How do we use audiobooks to build student comprehension?
alexis Juengst
As a preservice teacher and paraprofessional, I chose to research how to pair audiobooks with materials that help build student’s comprehension skills because in my early career I have seen the ways students who need support in decoding ask for texts to be read aloud. My mentor teachers often read aloud, play audiobooks, and support students to take turns reading aloud to one another; therefore I wanted to use this space to explore how to best let students engage with audiobooks and other audio-materials in class.
Aiding Readers
Teachers who support kids learning a second language and emergent readers have long utilized audiobooks in the classroom. These students now have a successful means of accessing and enjoying literature. At times people have considered listening to audiobooks cheating or not considered reading. I think it’s how you look at it and what you define as reading. As early as 2003, Johnson wrote, “If reading is understanding the content of the story or the theme, then audiobooks certainly succeed” (np). I believe reading in broad terms is interpreting words to understand meaning, and being able to comprehend and absorb the information one is learning. While Johnson’s (2003) article was aimed at arguing for teachers to use audiobooks for emerging readers, there are many benefits of listening to audiobooks for all students.
Three assets of audiobooks in the classroom include: “Modeling good interpretive reading, teaching critical listening, and introducing new vocabulary” (Johnson, 2003, np).
Audiobooks model good interpretive reading by using expression and emphasis that offers readers more context for the text. When you model good interpretive reading, you help students understand the character's expressions and emotions. Setting a good reading example for the students has many benefits and helps them interpret the text better. Modeling good interpretive reading helps students stay engaged, understand the text, and understand the use of tone and expression when reading. When reading with tone and expression the students can picture themselves inside the story and it feels like real life.

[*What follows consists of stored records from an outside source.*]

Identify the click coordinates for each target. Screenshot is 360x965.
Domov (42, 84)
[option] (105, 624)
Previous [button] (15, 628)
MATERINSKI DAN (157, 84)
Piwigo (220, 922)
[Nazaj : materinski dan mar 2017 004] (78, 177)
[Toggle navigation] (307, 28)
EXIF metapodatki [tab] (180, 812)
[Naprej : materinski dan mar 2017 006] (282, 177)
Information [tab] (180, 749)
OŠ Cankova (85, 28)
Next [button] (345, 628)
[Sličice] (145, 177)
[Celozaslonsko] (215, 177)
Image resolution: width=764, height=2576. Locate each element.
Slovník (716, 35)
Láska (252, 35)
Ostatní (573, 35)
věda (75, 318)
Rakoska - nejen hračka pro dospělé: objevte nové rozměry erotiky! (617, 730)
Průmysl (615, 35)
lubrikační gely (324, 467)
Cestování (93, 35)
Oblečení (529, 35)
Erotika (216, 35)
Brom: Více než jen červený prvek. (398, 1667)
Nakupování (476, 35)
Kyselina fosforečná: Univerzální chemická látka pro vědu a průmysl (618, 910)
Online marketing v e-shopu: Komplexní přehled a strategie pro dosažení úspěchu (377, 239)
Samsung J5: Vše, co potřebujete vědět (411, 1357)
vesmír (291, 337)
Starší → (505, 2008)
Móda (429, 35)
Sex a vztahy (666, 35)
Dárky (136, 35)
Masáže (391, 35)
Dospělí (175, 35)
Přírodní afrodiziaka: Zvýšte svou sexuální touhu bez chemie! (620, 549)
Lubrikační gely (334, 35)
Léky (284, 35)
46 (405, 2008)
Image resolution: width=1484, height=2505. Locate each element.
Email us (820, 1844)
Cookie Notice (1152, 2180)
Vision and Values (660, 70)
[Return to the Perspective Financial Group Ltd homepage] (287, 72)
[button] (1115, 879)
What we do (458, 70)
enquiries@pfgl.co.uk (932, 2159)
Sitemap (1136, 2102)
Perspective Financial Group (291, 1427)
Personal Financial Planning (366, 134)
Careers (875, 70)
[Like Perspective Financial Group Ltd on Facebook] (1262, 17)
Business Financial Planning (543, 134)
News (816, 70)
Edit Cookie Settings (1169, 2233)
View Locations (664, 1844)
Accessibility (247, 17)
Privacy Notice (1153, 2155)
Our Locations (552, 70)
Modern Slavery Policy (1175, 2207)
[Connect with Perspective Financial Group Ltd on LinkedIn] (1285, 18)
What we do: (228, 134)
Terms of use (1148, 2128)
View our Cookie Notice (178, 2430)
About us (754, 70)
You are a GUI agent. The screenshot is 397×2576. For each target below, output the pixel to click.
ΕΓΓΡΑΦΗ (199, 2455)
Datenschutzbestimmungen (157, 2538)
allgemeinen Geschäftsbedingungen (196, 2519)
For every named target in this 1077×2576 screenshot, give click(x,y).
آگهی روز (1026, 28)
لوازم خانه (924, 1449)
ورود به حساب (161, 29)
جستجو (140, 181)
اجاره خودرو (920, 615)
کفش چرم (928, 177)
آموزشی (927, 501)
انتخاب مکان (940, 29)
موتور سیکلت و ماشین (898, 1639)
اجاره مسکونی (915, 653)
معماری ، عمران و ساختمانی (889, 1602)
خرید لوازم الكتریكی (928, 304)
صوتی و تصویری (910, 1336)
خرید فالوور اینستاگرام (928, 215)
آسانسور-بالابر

Teaching critical listening skills entails helping students actively and intelligently engage in spoken communication and with reading so they learn how to interpret and analyze the information they are learning. Critical listening might look like asking questions of an author or repeating parts of a spoken text aloud to show understanding of key points.
Introducing new vocabulary is the last benefit I want to further discuss. Introducing new vocabulary helps the students learn and comprehend what the words mean before they read them and put them into context. Introducing new vocabulary helps to expand their vocabulary range and audiobooks can help students recognize words that they haven’t heard in conversations. Audiobooks have potential to support comprehension by offering a model of fluent reading, supporting critical listening skills, and introducing students to new vocabulary.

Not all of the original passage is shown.